Another way to think about the logic of statistical significance testing is in terms of your confidence in what you are saying about the world. You want to argue that experience in the world is associated with the development of the psychological orientation called locus of control. You may do a series of open-ended interviews with members of a lower-class neighborhood in Ribeirão Preto in which you ask about success in school or work, and your respondents express a sense of resignation about not being able to continue their educations or not being able to get the kind of job they want. They conclude, quite sensibly, that their own efforts are at least diminished, if not totally frustrated, by the world around them. Then, however, you interview several persons from upper-middle class neighborhoods who describe their success in school, passing the vestibular (the notoriously difficult university entrance exam in Brazil), and going on to success in their chosen profession. They conclude that their own effort, perseverance, and talent have led to their success. You infer that the opportunities afforded, or not, by socioeconomic background have contributed to (although not completely determined) class differences in a psychological sense of self-efficacy that is termed locus of control.

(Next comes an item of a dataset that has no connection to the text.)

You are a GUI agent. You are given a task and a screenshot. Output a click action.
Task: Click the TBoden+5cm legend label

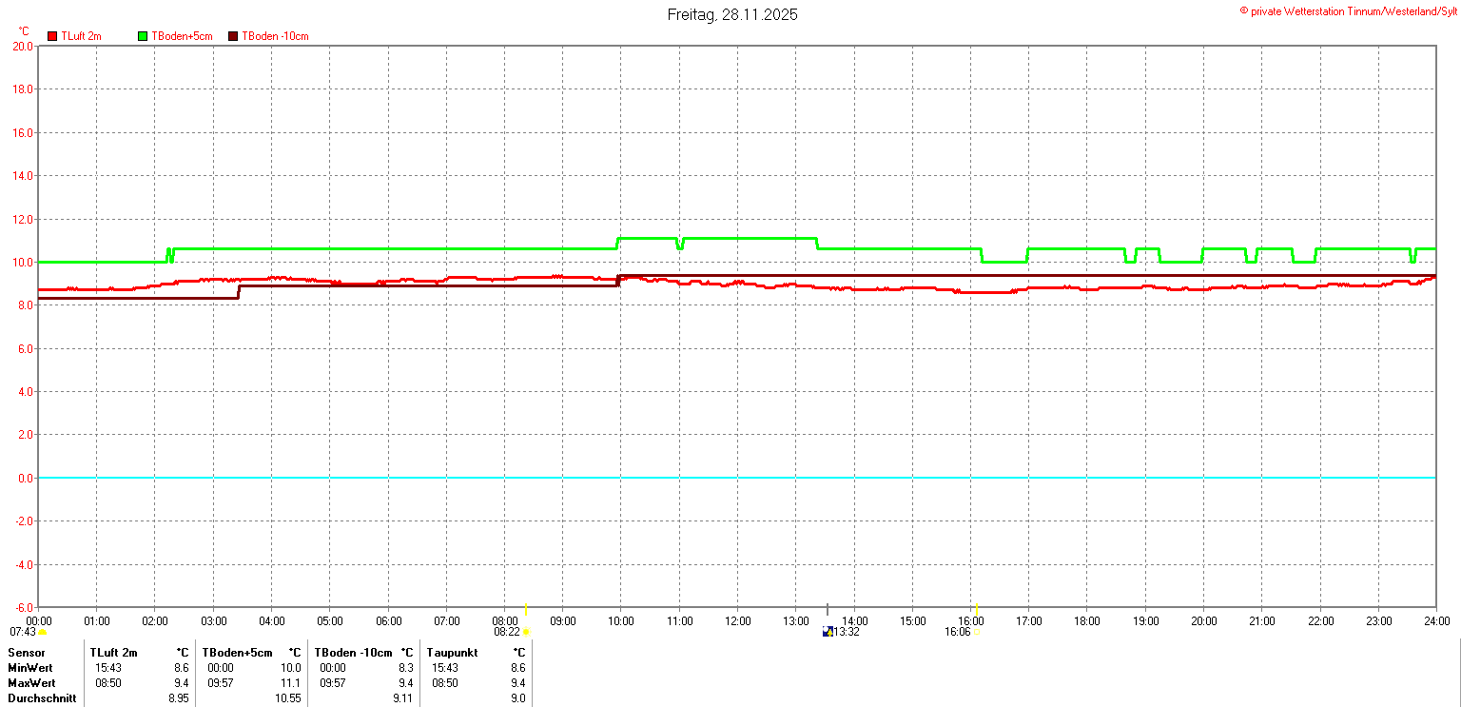[x=182, y=36]
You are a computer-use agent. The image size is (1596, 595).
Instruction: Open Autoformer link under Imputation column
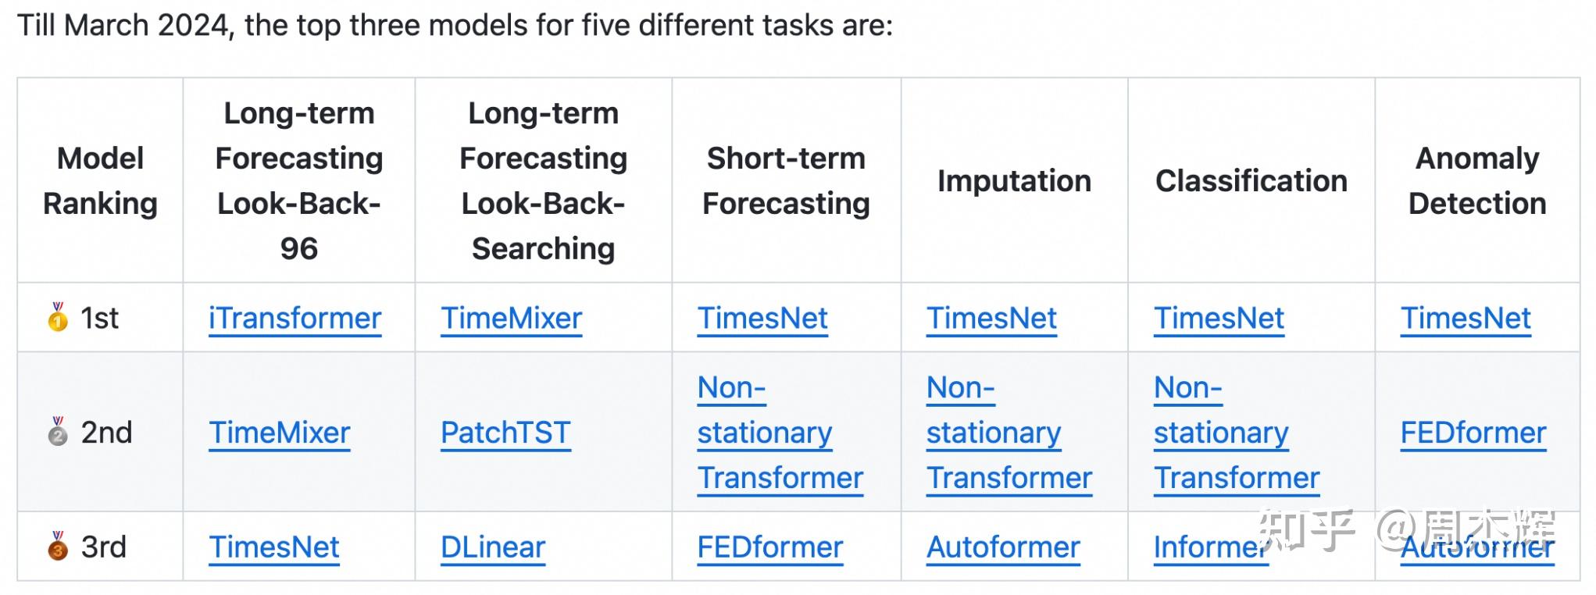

60The problem is: how confident are you in your assertions based on your case studies? Are the findings that you have generated reliable, in the sense that with more interviews your observations could be repeated? Selecting a representative sample, measuring the variables systematically, and analyzing the data statistically allow you to answer that question. Yes, the association of ses and locus of control is statistically reliable in that you would be unlikely to encounter such an association by chance. And, as Mlodinow (2009) argues, this is not a trivial demonstration.

This recognition is a pretty good addition of confidence to your assertion. Also, remember that we are still engaged in our original enterprise of trying to guess João’s locus of control. By adding another variable, which is more information about him, we can reduce the uncertainty in our guess. This addition of information increases our confidence in what we can say about the world.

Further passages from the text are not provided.